Booklet Report – Church & State . . .

The Relation of Church and the State in the Middle Ages

The Very Reverend Bede Jarret, OP, MA, STL

Requiem Press, 2005

ISBN 0-9758542-7-5

Whew.  So as you know, when it comes to philosophy, I really have just fallen off the turnip trunk.  Which  is a bit of a problem, because when I picked out this little booklet as part of my Req Press omnibus order in January, it looked like a perfectly nice essay on *history*.  Close: history of ideas.  Lent-a-claus sure was feeling lenty on me.

Luckily not a very long essay — the whole booklet is about 30 pages of comfortable middle-sized print – and entirely readable.  I couldn’t comment critically on it, but I could understand it.

Here’s what it is: A summary of how theologians have viewed the relationship of church and state from the founding of Christianity through the end of the middle ages, and how that relationship has worked in practice.  The goal is to puzzle out how the English Martyrs got into the position they did.  Seems obvious now, but apparently, as the publisher’s preface observes, even St. Thomas More didn’t initially believe that the papacy was a divine institution.

Now if your history-of-philosophy education was as sorry as mine, your knowledge on this topic might consist of two assumptions:

1) We enlightened people believe in the Separation of Church and State

2) People in the past believed in The Divine Right of Kings.

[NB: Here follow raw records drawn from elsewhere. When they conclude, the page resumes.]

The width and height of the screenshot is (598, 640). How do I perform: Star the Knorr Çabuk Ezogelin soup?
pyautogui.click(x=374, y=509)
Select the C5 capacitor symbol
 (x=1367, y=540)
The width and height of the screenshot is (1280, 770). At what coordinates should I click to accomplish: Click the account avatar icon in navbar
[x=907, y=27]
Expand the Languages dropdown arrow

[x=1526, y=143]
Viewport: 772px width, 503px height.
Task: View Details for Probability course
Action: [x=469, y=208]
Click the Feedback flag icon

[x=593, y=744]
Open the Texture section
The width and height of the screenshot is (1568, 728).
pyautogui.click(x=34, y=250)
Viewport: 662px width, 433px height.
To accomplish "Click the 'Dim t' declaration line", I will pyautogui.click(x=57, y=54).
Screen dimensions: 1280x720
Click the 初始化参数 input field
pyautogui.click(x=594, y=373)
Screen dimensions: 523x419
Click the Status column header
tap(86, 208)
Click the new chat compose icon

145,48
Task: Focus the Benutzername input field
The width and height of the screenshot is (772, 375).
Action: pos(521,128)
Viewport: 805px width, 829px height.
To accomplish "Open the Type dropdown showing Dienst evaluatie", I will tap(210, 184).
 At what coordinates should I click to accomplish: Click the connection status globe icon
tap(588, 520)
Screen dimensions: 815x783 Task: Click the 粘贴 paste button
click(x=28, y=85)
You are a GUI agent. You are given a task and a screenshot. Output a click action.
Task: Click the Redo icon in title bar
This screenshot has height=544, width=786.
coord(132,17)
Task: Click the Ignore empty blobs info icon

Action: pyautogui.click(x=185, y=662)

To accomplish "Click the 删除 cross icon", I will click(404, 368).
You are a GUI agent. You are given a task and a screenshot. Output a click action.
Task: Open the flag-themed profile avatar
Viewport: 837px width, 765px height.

The Relation of Church and State walks you through a much more nuanced and detailed assessment of how Christian thought and practice has developed over the centuries.  It opens with this observation about why the question is a uniquely Christian one:

That the difficulty [of adjusting the relations of church and state] is wholly Christian can be seen if it be remembered (using the words in their present day sense) that to the pagan his State was his Church, and to the Jew his Church was his State.  In either view, they were not two powers, but one. . . . For the Christian, however, the problem was much more delicate, since he was brought up to look on both the Church and State as divinely authorized powers and to believe that the authority of both was from God.

Tricky, what with the king being Nero and all.

But it got even trickier after the Edict of Milan:

. . . when Christians were allowed freedom of worship, and when the Emperor himself became a catechumen.  The difficulty now was no longer the simple difficulty of heroic obedience to a persecuting government, but of adjusting obedience to two authorities which were both interested in the application of the moral law of Christ to life.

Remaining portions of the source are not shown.